Meski demikian, tim medis Indonesia tetap mampu beradaptasi. Layanan tetap berjalan optimal baik di KKHI Makkah, Madinah, maupun di pos kesehatan satelit. Upaya koordinatif lintas sektor menjadi kunci dalam mempertahankan kualitas layanan, meski menghadapi perubahan mendadak dalam aturan lokal.
Sebagai bagian dari pelayanan kesehatan, program tanazul—pemulangan dini jemaah karena alasan medis menjadi salah satu capaian yang sangat diapresiasi. Program ini berjalan lancar tanpa hambatan berarti, dan seluruh pasien tanazul selamat sampai ke Indonesia.
“Saya melihat program tanazul berjalan sangat baik. Tidak ada yang berhenti di tengah jalan. Ini buah dari koordinasi yang baik antara Daker Makkah, Madinah, dan Bandara,” jelas Imran.
Rangkaian Layanan dan Diagnosa Terbanyak
Sepanjang musim haji 2025, RS Arab Saudi mencatat sebanyak 1.710 jemaah Indonesia dirawat, dengan kasus terbanyak adalah pneumonia, diabetes melitus, dan penyakit paru obstruktif kronik (PPOK). Angka ini mencerminkan pentingnya penguatan aspek promotif dan preventif dalam edukasi kesehatan jemaah.
Di sisi lain, layanan kefarmasian juga mencatat aktivitas tinggi, dengan 12.396 layanan tercatat. Obat yang paling banyak digunakan adalah tablet flu dan batuk kombinasi, menandakan dominasi keluhan ringan hingga sedang yang masih bisa ditangani di tingkat pelayanan dasar.
Sementara itu, KKHI Madinah sendiri memberikan layanan kepada 241 jemaah selama operasionalnya, baik rawat jalan maupun rawat inap. Tiga penyakit terbanyak yang ditangani di KKHI juga mencerminkan kesamaan tren, yakni pneumonia, hipertensi, dan diabetes melitus.

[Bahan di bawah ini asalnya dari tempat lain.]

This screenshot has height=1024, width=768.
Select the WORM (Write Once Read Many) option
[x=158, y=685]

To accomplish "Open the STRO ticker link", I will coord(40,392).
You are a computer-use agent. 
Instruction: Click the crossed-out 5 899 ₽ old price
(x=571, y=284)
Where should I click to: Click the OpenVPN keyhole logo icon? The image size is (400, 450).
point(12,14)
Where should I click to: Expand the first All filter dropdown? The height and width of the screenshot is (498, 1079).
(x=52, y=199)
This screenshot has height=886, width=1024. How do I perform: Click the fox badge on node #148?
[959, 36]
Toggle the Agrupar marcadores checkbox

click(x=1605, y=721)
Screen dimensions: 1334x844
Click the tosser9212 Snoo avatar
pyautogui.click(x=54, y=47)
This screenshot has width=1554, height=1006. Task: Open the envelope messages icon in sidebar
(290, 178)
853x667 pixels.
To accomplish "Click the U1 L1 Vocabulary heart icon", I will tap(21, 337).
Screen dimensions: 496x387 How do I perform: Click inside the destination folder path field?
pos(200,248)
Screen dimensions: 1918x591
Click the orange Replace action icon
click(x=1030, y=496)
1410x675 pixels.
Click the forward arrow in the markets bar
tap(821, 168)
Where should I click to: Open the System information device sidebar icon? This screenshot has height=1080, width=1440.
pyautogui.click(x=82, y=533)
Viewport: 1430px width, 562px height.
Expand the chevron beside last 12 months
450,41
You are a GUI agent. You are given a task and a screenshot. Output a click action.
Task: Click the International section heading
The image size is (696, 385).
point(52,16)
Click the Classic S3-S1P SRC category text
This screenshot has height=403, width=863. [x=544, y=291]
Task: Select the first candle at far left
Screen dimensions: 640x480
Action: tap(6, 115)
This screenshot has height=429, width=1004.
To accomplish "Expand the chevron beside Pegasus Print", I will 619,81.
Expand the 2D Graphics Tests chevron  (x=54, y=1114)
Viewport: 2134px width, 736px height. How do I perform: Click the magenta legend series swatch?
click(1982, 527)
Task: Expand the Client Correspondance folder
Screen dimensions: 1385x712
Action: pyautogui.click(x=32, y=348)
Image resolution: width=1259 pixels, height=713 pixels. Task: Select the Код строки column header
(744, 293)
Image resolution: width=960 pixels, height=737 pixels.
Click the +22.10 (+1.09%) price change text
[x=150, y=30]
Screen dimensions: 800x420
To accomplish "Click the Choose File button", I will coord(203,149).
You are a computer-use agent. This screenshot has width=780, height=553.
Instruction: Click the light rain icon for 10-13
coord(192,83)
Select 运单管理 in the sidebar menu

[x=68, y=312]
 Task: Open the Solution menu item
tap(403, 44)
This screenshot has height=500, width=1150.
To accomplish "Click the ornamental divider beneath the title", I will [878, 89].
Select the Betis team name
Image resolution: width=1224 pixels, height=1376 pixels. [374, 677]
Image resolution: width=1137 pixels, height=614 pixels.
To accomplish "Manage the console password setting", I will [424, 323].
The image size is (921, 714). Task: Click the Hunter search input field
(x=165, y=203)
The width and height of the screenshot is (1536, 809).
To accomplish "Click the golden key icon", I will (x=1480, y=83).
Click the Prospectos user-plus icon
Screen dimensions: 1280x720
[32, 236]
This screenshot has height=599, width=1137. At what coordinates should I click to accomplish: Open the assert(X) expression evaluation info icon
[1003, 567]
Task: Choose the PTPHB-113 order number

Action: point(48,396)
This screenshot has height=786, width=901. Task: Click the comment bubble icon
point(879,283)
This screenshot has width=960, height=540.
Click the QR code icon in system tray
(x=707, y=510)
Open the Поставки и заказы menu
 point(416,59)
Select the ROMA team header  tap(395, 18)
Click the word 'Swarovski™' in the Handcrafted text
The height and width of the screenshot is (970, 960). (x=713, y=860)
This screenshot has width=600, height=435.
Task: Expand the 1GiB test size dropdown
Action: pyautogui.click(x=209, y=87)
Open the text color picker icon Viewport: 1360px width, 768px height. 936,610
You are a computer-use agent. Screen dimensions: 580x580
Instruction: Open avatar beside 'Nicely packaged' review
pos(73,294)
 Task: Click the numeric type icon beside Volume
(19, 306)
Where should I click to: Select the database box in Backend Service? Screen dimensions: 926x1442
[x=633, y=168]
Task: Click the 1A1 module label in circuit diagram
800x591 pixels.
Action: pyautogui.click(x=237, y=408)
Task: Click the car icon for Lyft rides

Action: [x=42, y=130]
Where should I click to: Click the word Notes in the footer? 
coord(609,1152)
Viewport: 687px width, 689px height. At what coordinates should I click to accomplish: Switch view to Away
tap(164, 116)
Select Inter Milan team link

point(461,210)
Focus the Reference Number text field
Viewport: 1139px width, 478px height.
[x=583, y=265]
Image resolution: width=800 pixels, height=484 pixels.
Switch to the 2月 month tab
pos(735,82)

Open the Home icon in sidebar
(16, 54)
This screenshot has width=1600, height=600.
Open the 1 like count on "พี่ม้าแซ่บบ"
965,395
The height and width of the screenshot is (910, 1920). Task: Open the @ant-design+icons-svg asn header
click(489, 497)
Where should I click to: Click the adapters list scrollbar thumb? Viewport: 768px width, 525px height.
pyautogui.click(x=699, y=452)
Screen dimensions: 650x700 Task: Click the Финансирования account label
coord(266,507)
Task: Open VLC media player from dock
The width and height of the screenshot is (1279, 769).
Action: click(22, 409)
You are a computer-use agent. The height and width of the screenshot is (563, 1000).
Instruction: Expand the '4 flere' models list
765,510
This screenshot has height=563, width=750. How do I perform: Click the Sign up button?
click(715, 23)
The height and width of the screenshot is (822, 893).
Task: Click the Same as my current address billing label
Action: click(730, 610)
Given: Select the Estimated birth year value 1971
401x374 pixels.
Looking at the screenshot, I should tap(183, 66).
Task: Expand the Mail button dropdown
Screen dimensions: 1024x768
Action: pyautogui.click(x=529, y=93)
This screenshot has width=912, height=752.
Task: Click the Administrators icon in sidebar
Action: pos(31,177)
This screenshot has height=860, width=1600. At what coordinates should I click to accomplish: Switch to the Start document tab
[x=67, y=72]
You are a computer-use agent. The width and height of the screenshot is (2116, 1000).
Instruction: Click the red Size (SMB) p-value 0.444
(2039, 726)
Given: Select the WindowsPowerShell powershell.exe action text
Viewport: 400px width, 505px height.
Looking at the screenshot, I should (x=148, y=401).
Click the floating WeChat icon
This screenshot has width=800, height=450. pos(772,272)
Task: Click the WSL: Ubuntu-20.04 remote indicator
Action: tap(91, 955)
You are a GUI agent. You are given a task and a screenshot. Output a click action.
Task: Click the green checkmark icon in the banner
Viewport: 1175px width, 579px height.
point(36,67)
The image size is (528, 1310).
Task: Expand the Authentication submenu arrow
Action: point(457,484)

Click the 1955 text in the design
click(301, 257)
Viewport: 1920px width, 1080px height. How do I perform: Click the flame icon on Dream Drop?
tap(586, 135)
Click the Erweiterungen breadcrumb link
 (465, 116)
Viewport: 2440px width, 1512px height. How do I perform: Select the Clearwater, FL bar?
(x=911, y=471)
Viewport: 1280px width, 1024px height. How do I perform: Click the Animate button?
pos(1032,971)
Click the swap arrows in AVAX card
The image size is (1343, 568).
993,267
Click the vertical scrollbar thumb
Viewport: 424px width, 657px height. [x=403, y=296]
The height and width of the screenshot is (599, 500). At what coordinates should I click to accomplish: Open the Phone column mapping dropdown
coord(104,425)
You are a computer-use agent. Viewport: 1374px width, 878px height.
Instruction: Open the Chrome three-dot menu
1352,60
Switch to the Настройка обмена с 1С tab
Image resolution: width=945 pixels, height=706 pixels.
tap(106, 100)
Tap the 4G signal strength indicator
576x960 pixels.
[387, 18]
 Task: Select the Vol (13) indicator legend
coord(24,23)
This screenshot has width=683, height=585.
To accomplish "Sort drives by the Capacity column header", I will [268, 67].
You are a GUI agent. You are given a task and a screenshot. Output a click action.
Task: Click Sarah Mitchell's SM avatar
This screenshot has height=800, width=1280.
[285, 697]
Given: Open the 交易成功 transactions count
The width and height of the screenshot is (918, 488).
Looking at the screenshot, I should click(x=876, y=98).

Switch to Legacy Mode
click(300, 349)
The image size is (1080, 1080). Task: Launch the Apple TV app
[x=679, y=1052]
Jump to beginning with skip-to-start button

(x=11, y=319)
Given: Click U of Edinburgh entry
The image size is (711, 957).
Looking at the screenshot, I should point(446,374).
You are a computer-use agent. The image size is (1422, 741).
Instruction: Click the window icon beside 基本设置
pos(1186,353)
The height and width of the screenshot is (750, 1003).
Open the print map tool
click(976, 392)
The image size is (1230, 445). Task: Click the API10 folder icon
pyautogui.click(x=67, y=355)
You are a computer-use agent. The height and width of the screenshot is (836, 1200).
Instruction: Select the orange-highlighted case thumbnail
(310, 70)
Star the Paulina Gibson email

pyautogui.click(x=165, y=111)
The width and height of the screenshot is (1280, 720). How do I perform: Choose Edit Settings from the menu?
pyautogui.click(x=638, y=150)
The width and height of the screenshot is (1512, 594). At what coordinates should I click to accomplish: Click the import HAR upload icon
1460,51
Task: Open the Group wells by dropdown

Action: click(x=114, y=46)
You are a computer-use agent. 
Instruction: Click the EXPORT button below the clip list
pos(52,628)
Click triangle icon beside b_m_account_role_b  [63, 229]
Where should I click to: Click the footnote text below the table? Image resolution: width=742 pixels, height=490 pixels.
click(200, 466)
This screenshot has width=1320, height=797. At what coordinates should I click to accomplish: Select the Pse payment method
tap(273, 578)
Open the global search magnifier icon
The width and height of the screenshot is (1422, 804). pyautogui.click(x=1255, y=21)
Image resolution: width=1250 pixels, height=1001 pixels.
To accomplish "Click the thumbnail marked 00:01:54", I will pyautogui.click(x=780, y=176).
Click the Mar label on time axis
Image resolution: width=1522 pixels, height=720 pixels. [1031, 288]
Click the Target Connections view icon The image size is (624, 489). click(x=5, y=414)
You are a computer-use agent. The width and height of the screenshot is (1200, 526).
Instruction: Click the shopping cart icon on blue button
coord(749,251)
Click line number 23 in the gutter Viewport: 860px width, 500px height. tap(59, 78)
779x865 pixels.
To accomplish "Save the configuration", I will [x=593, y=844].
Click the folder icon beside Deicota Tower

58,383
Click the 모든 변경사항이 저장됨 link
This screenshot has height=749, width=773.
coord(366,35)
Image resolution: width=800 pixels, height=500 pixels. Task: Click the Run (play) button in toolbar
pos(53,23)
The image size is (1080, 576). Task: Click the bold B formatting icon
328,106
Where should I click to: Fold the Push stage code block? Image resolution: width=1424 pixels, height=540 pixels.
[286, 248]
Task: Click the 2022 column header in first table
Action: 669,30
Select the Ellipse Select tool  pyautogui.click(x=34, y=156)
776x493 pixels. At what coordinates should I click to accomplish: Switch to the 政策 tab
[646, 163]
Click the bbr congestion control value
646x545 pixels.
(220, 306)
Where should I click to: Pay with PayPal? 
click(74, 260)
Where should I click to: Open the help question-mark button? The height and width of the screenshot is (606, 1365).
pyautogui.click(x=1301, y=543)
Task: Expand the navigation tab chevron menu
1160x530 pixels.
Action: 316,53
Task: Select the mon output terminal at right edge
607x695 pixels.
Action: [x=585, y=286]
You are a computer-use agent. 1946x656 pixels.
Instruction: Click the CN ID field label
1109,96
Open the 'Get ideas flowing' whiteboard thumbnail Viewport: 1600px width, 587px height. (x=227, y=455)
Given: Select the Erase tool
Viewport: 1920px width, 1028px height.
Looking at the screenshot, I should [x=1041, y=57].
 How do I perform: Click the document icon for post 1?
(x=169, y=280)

Tugas Belum Usai: Monitoring Pasca-Operasional
Meskipun layanan KKHI secara resmi telah berhenti, PPIH Bidang Kesehatan tetap melakukan visitasi kepada 43 jemaah yang masih menjalani perawatan di RS Arab Saudi. Komitmen pelayanan hingga akhir ini menjadi bentuk tanggung jawab yang konsisten dari tim kesehatan Indonesia di Tanah Suci.
Evaluasi juga menjadi aspek penting yang ditekankan oleh Imran dalam sambutannya. Ia menyampaikan pentingnya refleksi dan peningkatan komunikasi dengan otoritas kesehatan Arab Saudi.
“Kita belajar dari setiap proses dan momen pelayanan ini,” katanya.
Sebagai bagian dari evaluasi, Imran juga mengumumkan bahwa perwakilan Kemenkes Arab Saudi direncanakan akan mengunjungi Indonesia pada Agustus mendatang, guna membahas persiapan haji tahun 2026. Pertemuan ini akan dimanfaatkan untuk menyampaikan seluruh catatan dan masukan dari pelaksanaan layanan kesehatan haji tahun ini.
“Insya Allah, Agustus nanti perwakilan Kemenkes Arab Saudi akan datang ke Indonesia untuk mendalami lebih lanjut persiapan pelayanan haji 2026. Kami akan menyampaikan semua catatan dan evaluasi 2025 agar menjadi masukan yang konstruktif untuk kebijakan pelayanan kesehatan yang lebih baik,” pungkas Imran.
Apresiasi dan Harapan
Di akhir penutupan, Imran tidak lupa memberikan apresiasi mendalam kepada seluruh tenaga kesehatan yang telah bekerja penuh dedikasi selama masa haji. Ia mengajak seluruh pihak untuk tetap rendah hati dan bersyukur, sembari terus meningkatkan kualitas pelayanan di masa mendatang.
“Jika dalam tugas masih ada kekurangan dalam pelayanan, mari kita perbanyak istighfar,” ucapnya.
Layanan kesehatan haji tahun ini menunjukkan bahwa di balik tantangan operasional dan batasan regulasi, semangat pengabdian dan kesiapan adaptif para tenaga medis tetap menjadi pondasi utama keberhasilan pelayanan. Keberhasilan menekan angka kematian, kelancaran tanazul, dan optimalisasi layanan dasar merupakan bukti nyata dari komitmen Indonesia dalam memberikan pelayanan terbaik bagi para tamu Allah.